- [About this exercise]
Look below for the line that contains "flyout menu arrow", then copy it and each following line exactly, through and including the line that contains "Given: Open the shopping basket icon".

######

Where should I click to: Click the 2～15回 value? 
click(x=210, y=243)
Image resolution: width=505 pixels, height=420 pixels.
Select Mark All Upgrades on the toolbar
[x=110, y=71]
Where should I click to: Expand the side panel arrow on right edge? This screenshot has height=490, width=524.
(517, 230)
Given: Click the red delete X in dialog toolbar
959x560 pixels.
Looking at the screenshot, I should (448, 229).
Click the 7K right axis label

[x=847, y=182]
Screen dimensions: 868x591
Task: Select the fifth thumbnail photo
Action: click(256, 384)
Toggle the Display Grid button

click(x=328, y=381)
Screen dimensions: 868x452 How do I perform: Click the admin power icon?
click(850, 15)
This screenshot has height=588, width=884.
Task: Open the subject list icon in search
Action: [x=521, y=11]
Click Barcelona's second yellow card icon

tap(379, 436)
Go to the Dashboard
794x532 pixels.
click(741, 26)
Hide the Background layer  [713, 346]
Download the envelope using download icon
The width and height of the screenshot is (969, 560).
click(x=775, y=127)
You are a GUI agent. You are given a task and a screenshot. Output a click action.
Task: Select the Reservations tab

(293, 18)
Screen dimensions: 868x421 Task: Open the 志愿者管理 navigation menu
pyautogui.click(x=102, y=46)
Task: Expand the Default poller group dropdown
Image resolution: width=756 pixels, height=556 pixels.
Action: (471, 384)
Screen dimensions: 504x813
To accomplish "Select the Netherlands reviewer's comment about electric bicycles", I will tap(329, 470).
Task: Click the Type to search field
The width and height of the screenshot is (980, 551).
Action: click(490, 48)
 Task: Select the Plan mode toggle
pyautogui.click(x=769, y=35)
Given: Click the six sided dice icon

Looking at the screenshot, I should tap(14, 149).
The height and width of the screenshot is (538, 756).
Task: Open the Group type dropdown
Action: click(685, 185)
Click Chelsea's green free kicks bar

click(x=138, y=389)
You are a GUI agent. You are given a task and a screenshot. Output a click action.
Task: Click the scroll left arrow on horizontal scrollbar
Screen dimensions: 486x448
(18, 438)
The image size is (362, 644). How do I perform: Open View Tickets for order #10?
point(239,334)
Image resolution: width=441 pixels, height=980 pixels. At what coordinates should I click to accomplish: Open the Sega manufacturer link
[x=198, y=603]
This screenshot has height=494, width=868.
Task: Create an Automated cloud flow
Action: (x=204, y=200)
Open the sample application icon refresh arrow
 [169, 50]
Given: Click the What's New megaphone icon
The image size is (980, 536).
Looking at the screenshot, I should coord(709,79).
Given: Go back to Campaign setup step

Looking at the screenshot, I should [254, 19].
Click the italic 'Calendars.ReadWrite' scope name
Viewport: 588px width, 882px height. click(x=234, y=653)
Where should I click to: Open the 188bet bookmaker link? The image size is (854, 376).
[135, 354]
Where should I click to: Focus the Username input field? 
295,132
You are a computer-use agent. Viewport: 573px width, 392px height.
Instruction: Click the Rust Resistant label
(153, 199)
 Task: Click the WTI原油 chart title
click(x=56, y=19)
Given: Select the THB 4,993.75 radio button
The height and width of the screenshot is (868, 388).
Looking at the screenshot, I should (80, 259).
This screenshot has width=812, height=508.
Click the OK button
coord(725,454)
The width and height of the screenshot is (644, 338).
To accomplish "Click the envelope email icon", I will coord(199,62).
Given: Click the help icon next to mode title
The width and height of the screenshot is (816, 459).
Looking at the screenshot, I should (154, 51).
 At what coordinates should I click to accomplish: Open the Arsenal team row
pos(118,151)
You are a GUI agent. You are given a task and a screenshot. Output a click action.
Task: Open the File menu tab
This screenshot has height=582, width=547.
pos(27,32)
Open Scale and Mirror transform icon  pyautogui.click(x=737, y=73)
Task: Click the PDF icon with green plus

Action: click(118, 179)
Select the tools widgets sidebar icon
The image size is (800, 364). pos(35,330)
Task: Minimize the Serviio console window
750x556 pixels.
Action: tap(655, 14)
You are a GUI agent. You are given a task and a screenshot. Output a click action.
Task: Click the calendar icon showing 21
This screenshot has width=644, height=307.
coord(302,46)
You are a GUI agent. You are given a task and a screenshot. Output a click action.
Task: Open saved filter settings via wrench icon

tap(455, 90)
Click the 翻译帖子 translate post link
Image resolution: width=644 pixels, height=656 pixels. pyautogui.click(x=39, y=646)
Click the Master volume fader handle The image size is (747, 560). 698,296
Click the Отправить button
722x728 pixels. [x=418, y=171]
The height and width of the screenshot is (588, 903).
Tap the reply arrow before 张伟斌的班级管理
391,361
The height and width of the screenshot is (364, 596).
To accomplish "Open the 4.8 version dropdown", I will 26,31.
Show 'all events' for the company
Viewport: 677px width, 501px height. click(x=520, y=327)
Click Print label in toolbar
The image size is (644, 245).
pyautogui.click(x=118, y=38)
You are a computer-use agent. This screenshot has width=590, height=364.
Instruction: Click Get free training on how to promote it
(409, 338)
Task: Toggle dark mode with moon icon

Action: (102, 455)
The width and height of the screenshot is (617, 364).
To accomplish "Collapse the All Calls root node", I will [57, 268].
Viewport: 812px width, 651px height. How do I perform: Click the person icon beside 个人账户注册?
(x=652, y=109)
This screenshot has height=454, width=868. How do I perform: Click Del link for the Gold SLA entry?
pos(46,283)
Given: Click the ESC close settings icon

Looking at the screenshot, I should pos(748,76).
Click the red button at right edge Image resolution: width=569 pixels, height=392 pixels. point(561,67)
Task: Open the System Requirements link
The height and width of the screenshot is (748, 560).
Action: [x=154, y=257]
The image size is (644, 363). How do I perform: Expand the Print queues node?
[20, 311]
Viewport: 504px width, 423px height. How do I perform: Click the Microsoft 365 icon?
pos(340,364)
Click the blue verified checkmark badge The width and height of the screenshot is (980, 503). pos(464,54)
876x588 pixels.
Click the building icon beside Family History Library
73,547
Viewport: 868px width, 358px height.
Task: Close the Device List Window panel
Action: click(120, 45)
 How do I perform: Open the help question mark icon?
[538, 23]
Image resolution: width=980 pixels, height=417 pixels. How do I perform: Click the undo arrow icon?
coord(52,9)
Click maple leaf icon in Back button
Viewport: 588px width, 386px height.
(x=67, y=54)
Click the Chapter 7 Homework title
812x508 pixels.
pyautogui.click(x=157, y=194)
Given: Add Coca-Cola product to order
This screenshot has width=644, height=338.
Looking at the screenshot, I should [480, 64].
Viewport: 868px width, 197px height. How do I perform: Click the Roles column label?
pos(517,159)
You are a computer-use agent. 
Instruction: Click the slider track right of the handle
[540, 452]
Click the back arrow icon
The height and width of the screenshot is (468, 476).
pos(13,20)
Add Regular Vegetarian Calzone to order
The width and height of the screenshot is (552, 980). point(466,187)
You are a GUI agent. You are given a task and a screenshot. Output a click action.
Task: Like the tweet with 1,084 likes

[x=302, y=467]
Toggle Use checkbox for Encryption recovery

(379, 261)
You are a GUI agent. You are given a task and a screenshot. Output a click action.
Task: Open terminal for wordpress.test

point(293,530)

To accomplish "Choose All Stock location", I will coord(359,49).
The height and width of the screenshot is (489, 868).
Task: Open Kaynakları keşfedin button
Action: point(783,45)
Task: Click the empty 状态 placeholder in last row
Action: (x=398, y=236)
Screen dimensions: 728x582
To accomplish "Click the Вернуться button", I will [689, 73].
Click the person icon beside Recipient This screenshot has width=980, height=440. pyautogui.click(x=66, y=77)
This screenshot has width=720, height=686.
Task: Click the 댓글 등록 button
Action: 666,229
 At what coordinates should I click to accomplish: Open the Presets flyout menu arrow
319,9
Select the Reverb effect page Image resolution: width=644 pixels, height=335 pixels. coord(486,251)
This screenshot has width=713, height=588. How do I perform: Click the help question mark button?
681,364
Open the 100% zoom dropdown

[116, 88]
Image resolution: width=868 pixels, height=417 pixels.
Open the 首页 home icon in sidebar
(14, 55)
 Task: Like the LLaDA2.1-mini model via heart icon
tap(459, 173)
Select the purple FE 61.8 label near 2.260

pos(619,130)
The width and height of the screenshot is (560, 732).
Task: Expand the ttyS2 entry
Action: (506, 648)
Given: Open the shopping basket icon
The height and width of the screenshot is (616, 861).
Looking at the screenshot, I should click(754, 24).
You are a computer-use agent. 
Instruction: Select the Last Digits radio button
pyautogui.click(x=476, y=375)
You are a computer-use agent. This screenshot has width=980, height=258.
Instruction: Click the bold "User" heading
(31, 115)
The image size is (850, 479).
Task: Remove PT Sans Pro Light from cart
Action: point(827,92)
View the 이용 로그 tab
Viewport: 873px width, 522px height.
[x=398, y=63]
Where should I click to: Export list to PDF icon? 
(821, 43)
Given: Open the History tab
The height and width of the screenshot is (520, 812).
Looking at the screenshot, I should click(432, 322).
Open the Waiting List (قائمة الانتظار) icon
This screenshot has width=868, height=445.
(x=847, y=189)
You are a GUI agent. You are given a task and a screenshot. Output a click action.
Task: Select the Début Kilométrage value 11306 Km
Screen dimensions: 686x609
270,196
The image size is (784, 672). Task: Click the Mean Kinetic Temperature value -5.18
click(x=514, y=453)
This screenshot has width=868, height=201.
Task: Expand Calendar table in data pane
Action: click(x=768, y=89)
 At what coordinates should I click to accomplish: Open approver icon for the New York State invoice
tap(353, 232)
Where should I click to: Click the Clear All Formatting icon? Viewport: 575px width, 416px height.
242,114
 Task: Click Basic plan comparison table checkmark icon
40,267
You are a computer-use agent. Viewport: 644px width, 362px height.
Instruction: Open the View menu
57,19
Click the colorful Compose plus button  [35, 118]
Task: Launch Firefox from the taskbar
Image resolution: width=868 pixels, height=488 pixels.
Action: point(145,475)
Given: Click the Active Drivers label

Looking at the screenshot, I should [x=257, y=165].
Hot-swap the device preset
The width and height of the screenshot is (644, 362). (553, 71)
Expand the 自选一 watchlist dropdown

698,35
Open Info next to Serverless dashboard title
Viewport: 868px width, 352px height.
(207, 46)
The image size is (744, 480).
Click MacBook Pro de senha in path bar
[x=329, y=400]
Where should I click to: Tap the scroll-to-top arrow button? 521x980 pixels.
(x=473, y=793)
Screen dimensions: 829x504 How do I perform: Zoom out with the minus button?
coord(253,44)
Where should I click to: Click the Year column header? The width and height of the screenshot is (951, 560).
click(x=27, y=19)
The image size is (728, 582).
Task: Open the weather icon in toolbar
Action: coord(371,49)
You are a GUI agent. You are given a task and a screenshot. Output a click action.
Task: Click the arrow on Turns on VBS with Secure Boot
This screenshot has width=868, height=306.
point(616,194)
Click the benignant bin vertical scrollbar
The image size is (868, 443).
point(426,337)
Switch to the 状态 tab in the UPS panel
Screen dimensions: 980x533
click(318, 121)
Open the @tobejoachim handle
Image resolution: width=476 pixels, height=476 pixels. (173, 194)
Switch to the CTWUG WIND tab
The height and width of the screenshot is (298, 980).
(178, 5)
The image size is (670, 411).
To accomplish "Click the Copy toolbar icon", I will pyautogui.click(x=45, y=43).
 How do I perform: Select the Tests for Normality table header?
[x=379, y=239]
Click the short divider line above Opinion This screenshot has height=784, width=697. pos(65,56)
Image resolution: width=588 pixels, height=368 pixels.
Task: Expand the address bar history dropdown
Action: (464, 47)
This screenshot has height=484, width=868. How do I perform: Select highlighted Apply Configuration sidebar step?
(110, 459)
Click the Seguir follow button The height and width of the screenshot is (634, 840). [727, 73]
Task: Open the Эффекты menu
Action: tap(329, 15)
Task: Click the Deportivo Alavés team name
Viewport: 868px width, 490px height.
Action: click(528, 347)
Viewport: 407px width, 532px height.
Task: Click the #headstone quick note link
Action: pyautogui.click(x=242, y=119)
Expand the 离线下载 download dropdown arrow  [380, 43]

######

- [Task response]
 At what coordinates should I click to accomplish: Open the Presets flyout menu arrow
319,9
Select the Reverb effect page Image resolution: width=644 pixels, height=335 pixels. coord(486,251)
This screenshot has width=713, height=588. How do I perform: Click the help question mark button?
681,364
Open the 100% zoom dropdown

[116, 88]
Image resolution: width=868 pixels, height=417 pixels.
Open the 首页 home icon in sidebar
(14, 55)
 Task: Like the LLaDA2.1-mini model via heart icon
tap(459, 173)
Select the purple FE 61.8 label near 2.260

pos(619,130)
The width and height of the screenshot is (560, 732).
Task: Expand the ttyS2 entry
Action: (506, 648)
Given: Open the shopping basket icon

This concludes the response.